Screenshot grounding data

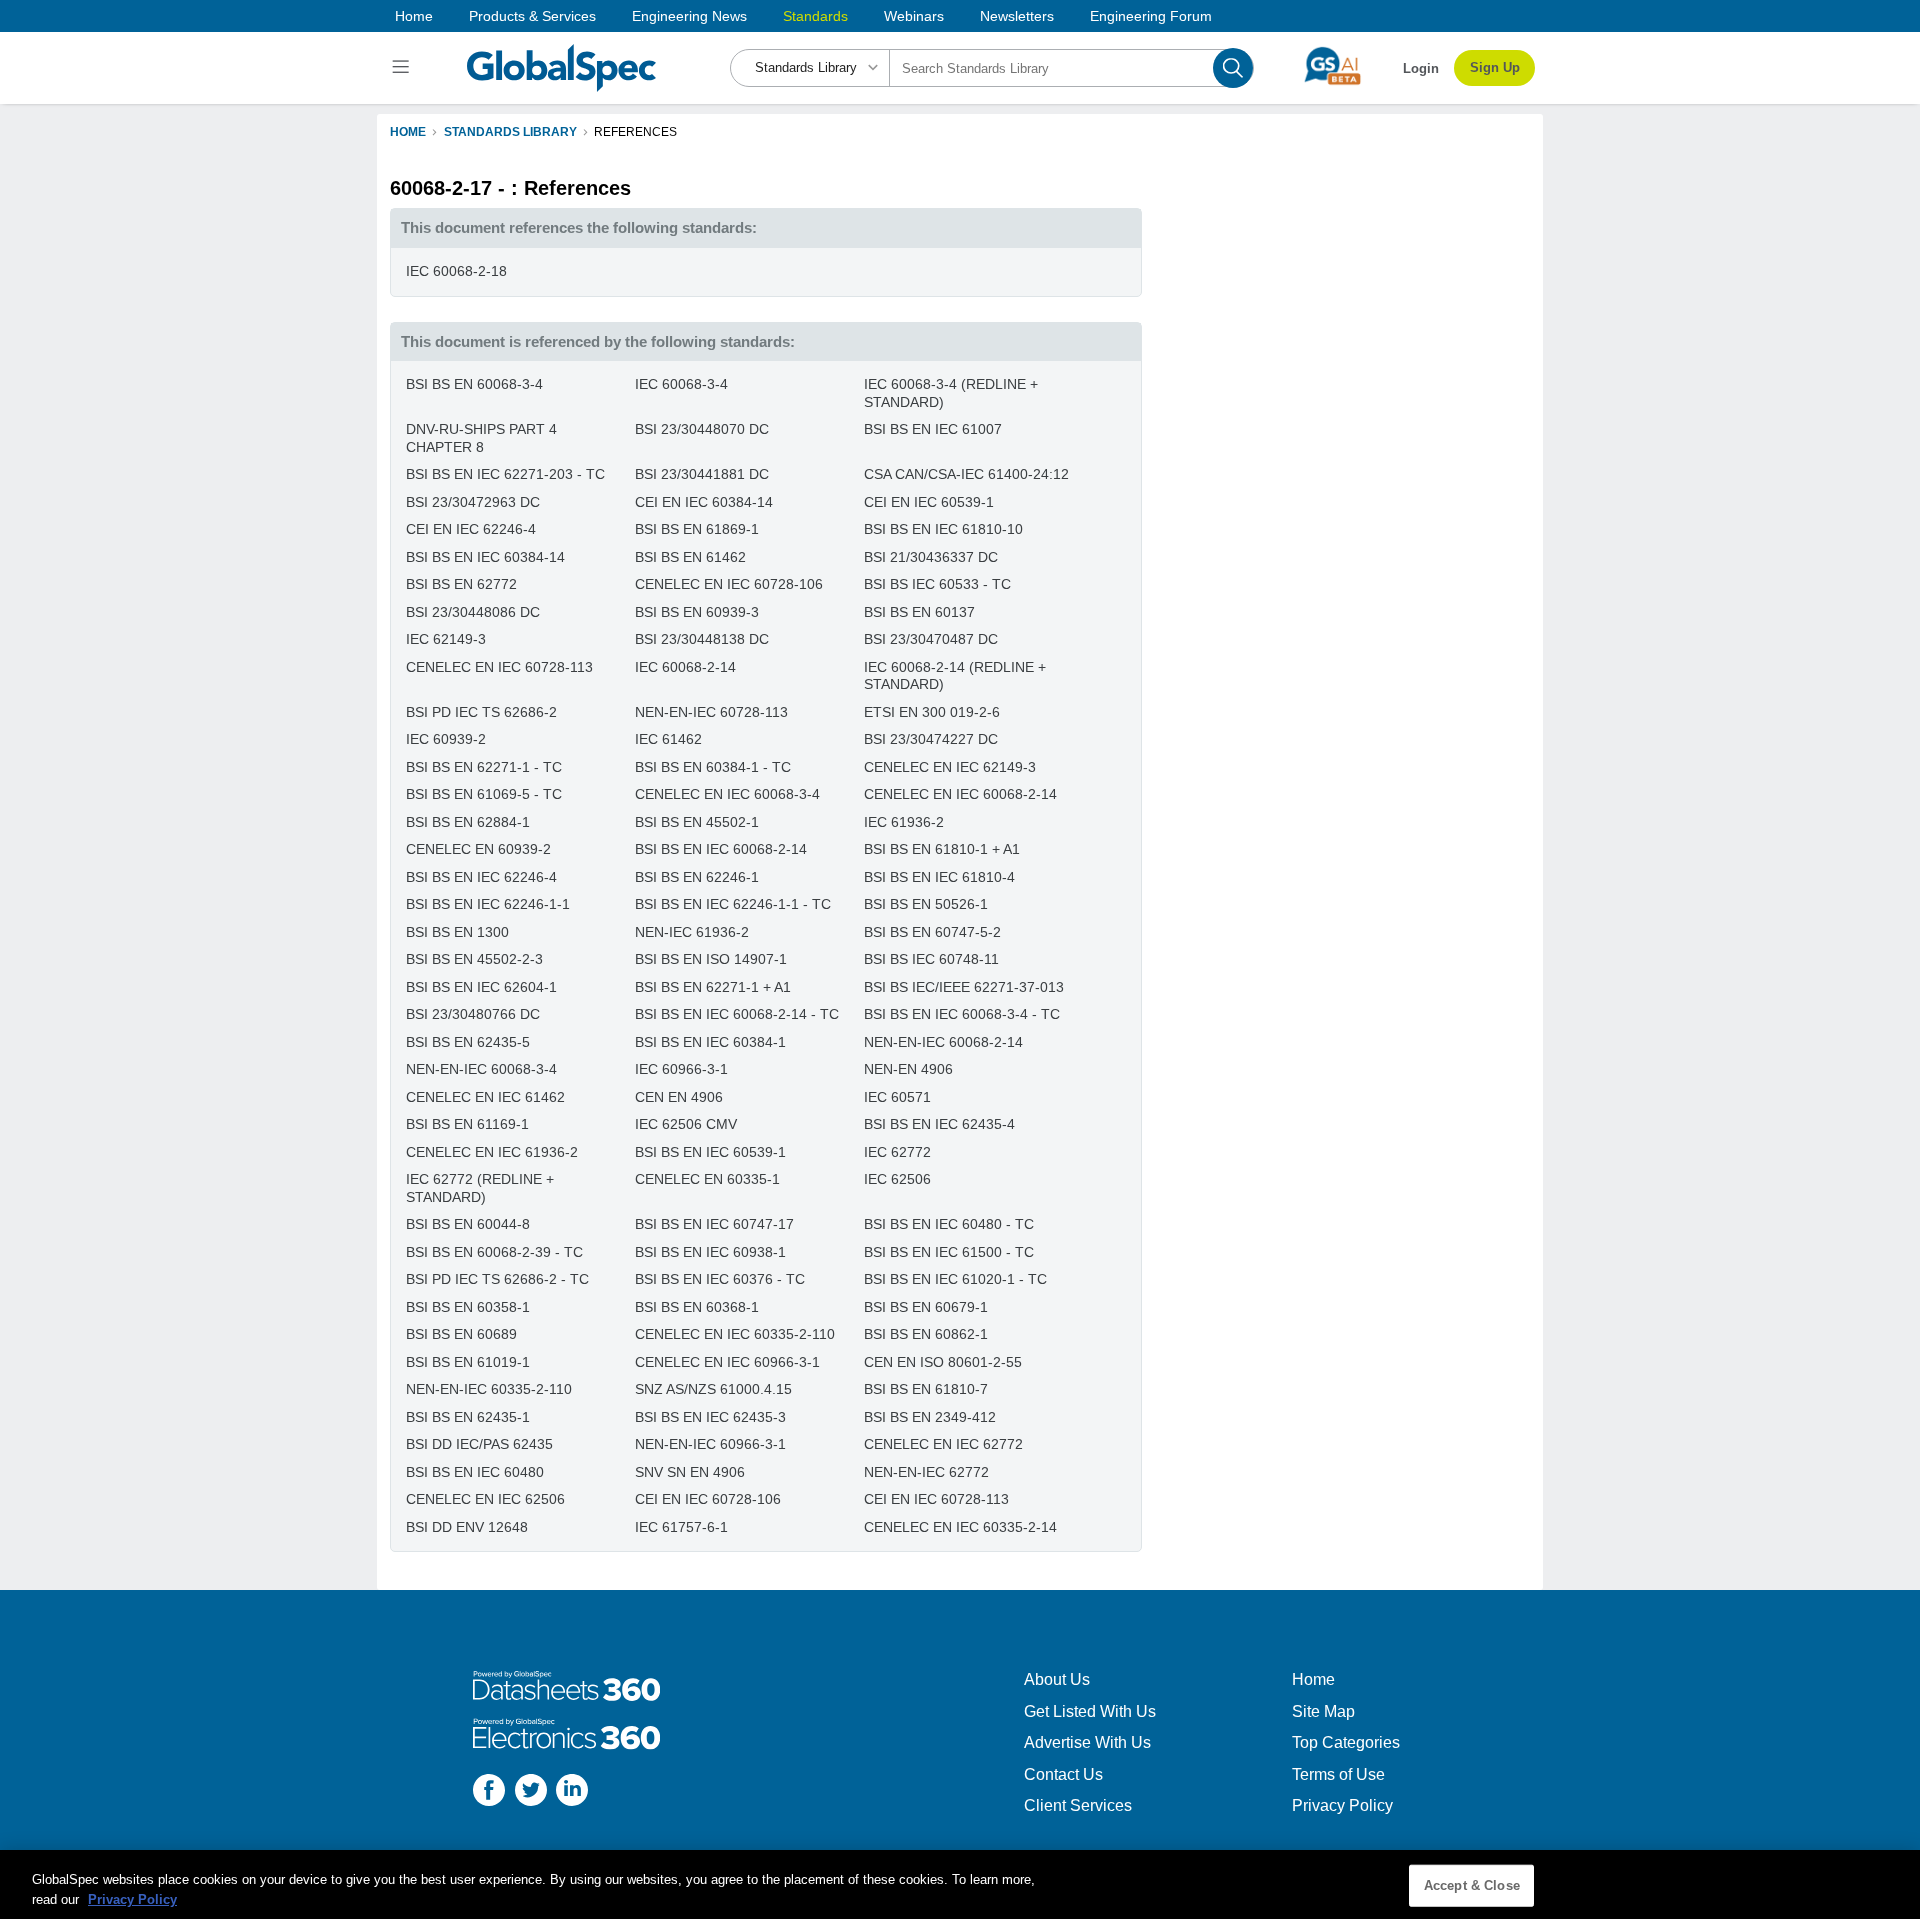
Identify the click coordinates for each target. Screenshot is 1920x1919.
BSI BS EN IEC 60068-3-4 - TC (962, 1014)
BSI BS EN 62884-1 (468, 822)
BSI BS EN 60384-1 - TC (713, 767)
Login (1421, 68)
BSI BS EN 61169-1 (467, 1124)
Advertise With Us (1087, 1742)
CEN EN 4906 (679, 1097)
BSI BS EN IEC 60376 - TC (720, 1279)
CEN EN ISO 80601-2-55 (943, 1362)
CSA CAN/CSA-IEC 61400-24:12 (966, 474)
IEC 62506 (897, 1179)
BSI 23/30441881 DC (702, 474)
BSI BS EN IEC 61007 (933, 429)
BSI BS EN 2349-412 (930, 1417)
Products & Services (532, 16)
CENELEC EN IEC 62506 (485, 1499)
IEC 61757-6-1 (681, 1527)
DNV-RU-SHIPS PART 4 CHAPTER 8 (481, 438)
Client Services (1078, 1805)
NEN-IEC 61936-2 (692, 932)
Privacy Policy (1342, 1805)
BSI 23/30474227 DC (931, 739)
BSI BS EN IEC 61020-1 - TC (955, 1279)
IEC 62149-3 (446, 639)
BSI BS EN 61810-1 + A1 (942, 849)
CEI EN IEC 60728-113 (936, 1499)
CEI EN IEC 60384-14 (704, 502)
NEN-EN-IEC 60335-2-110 (489, 1389)
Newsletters (1017, 16)
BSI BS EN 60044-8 (468, 1224)
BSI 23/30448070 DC (702, 429)
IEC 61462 (668, 739)
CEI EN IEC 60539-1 (929, 502)
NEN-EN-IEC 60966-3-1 (710, 1444)
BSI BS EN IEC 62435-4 (939, 1124)
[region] (960, 1884)
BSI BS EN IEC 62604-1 (481, 987)
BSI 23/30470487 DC (931, 639)
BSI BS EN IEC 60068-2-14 (721, 849)
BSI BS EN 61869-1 (697, 529)
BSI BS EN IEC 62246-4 (481, 877)
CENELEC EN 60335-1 (707, 1179)
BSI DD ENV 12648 (467, 1527)
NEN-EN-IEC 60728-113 (711, 712)
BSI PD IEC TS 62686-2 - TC (497, 1279)
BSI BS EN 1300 (457, 932)
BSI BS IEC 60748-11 (931, 959)
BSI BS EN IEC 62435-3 (710, 1417)
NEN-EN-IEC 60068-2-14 (943, 1042)
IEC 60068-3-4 (681, 384)
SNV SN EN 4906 (690, 1472)
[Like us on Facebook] (489, 1792)
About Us (1057, 1679)
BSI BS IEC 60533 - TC (937, 584)
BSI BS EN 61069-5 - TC (484, 794)
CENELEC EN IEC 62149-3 (950, 767)
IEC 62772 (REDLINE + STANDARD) (480, 1188)
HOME (408, 132)
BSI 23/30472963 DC (473, 502)
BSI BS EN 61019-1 (468, 1362)
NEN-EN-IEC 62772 (926, 1472)
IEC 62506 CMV (686, 1124)
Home (414, 16)
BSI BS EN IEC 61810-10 (943, 529)
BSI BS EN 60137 (919, 612)
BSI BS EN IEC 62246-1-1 (488, 904)
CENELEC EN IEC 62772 (943, 1444)
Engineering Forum (1151, 16)
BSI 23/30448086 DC (473, 612)
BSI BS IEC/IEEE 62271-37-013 (964, 987)
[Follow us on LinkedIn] (572, 1792)
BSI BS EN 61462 (690, 557)
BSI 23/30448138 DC (702, 639)
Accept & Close (1472, 1885)
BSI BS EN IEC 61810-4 (939, 877)
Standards (815, 16)
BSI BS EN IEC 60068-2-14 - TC (737, 1014)
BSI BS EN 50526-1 (926, 904)
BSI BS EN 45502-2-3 (474, 959)
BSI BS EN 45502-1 (697, 822)
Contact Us (1063, 1774)
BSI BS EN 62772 (461, 584)
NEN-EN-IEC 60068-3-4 (481, 1069)
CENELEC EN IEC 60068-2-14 (960, 794)
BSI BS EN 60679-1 (926, 1307)
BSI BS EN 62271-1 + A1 (713, 987)
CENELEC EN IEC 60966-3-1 (727, 1362)
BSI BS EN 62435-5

» ACTIVITY: Using the records given above, list every line that includes the word "Services".

» ANSWER FOR THIS EXERCISE:
Products & Services (532, 16)
Client Services (1078, 1805)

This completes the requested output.